Why Donald Trump is not Andrew Jackson (and Why That Matters for American Constitutional Democracy)
Eric Lomazoff
In mid-February 2017, the Associated Press published a piece by Jonathan Lemire that ran in numerous online outlets: “Trump election has parallels to Andrew Jackson’s presidency.” Lemire suggested that Trump, like Jackson, was an “unvarnished celebrity outsider” who prevailed in an “ugly, highly personal presidential election” over a “member of the Washington establishment looking to extend a political dynasty in the White House” by pledging “to represent the forgotten laborer.” To burnish the case for his exercise, Lemire added that Steve Bannon—Trump’s then—chief strategist has “pushed the comparison,” and the president “has hung a portrait of Jackson in the Oval Office.”
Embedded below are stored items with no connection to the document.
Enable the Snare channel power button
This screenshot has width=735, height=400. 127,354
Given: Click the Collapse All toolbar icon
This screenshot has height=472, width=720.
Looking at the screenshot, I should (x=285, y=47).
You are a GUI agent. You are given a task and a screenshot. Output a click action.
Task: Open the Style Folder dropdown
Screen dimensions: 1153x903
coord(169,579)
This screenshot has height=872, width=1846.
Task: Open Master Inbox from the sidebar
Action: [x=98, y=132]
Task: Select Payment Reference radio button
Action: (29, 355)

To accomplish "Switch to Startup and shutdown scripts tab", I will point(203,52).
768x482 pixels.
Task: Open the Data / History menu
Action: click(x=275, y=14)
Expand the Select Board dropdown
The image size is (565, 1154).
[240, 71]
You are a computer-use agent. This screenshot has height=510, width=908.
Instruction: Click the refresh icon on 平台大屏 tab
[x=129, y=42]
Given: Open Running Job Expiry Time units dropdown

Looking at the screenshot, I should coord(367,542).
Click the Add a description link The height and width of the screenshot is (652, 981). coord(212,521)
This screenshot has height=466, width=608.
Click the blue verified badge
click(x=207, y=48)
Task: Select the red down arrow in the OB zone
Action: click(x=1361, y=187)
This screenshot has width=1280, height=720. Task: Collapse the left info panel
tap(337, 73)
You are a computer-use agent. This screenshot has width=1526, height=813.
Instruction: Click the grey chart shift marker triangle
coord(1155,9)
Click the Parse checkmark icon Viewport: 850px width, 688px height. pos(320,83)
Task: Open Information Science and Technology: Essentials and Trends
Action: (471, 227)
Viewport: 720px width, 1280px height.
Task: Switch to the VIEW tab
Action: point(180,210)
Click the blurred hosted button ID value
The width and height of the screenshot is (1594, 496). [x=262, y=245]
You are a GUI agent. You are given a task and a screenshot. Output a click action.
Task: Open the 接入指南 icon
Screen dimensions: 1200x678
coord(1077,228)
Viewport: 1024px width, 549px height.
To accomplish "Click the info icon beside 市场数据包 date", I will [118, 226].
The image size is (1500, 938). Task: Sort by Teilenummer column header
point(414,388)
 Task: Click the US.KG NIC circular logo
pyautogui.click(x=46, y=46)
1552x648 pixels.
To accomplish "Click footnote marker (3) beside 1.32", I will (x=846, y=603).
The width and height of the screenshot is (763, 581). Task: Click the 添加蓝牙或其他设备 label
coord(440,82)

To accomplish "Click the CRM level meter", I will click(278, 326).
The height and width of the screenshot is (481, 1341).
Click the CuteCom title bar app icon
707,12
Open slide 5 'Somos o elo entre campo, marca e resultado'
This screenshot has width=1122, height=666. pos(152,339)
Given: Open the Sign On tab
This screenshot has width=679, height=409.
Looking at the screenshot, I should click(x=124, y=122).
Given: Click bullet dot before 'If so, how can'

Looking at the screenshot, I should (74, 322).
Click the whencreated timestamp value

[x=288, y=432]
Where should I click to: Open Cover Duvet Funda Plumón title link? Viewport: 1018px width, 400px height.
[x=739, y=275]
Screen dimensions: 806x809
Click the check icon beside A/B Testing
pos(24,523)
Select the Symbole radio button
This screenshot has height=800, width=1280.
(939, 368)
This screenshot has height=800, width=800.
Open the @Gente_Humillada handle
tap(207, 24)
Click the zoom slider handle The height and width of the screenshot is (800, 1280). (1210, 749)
None of these similarities between Trump and Jackson strike me as matters of obvious consequence for thinking about the short or long-term health of American constitutional democracy. “Outsiders” such as Ulysses Grant and Dwight Eisenhower have been elected to the presidency and completed their terms without incident. Incumbents such as Thomas Jefferson and Rutherford B. Hayes successfully governed following “highly personal” contests. Grover Cleveland defeated the grandson of a former president (who was occupying the Oval Office himself at the time), but that does not appear to have inhibited his ability to lead the executive branch responsibly. Finally, Ronald Reagan demonstrated that successful appeals to working-class voters are not always followed by severe constitutional stress.